The Concerted Action was constructed to improve the evaluation of the head injured patient by developing a specific evaluation tool which was targeted at the deficits and handicaps of brain injury specifically, and at the families of brain injured persons. The Concerted Action aimed to develop and validate this tool, and then to use it to identify the size of the problem posed by the post head injury within Europe, and to identify the late outcome of patients with TBI in Europe.
Head injury is a tremendous medical and social problem. There are a very large number of severely and chronically disabled head injured survivors in the European Community, which place great strains on social and medical services, and on the families of the injured survivors.
Disability after such injury is permanent and currently, few patients return to competitive employment, and there is enormous family disruption and breakdown.

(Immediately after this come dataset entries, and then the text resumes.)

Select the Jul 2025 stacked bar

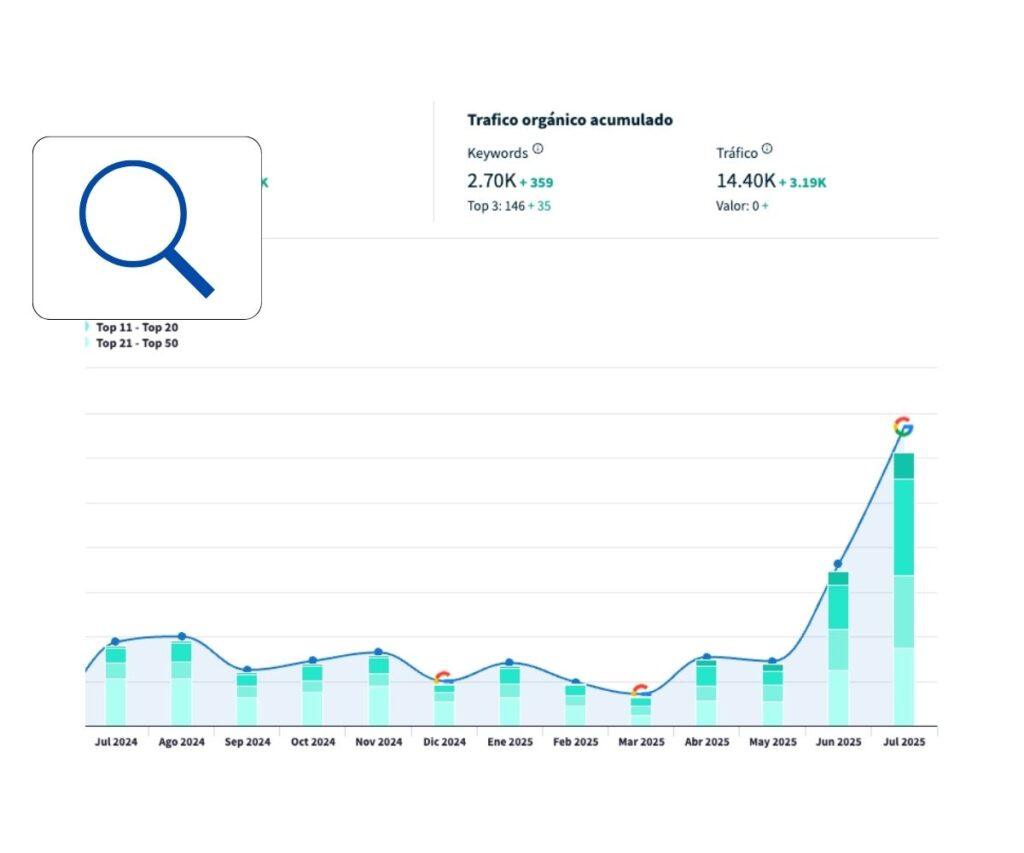click(x=904, y=590)
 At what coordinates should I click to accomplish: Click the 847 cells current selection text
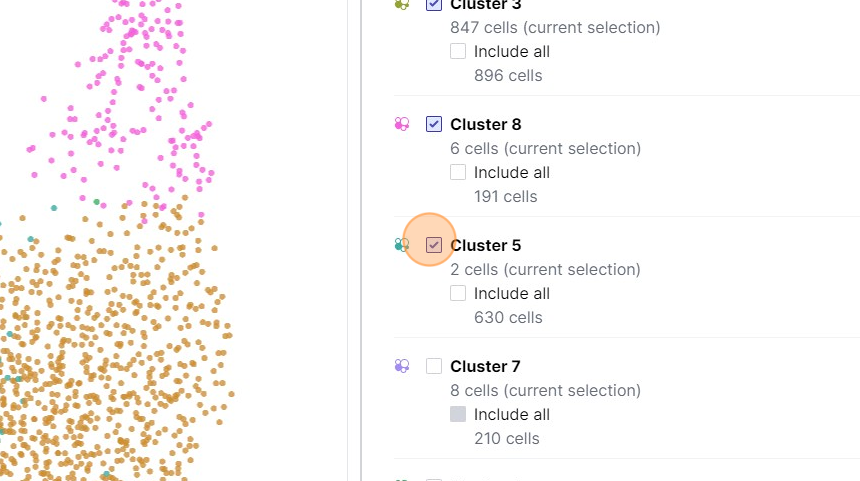(555, 27)
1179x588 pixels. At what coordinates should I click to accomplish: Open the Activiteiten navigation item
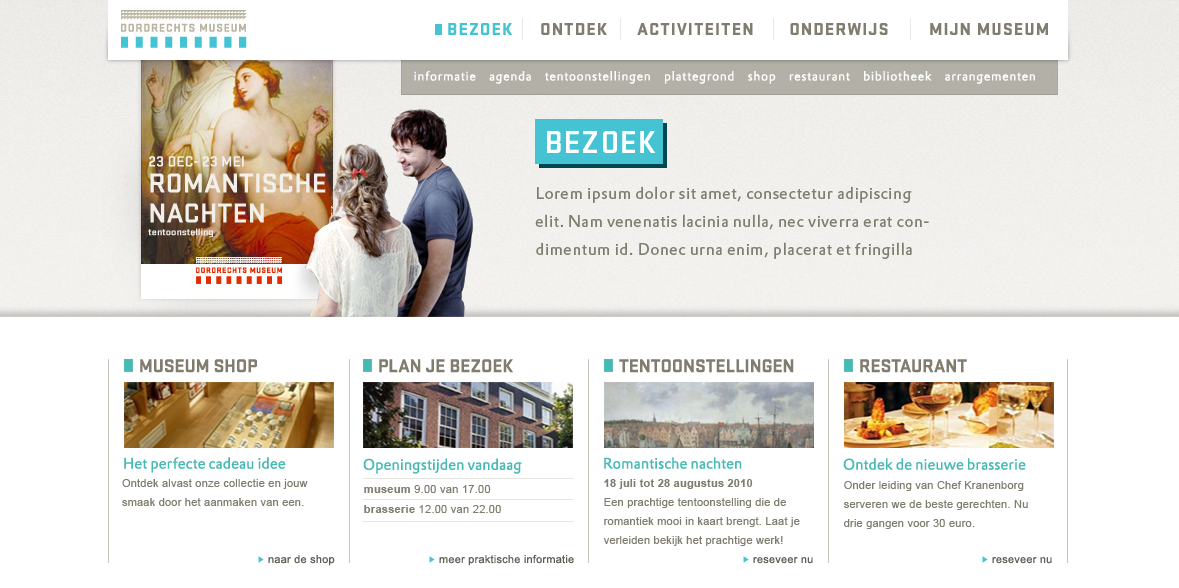click(x=696, y=29)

The acute treatment of the severely injured patient varies somewhat across the European Community, but by and large acute medical and surgical services are very good at treating the initial injury, and preventing secondary complications. Problems arise thereafter when patients may be managed by many different medical and other specialists, few of whom have any particular expertise in head injury. As a result the evaluation of the head injured patient is skimpy, inappropriate, and frequently is not aimed at further informed management of the patient and those around him. Furthermore, because many different services may be involved, problems arise on transfer to or liaison between these different services, and it is a common observation throughout the European Community that brain injured patients slip through the many gaps in service provision.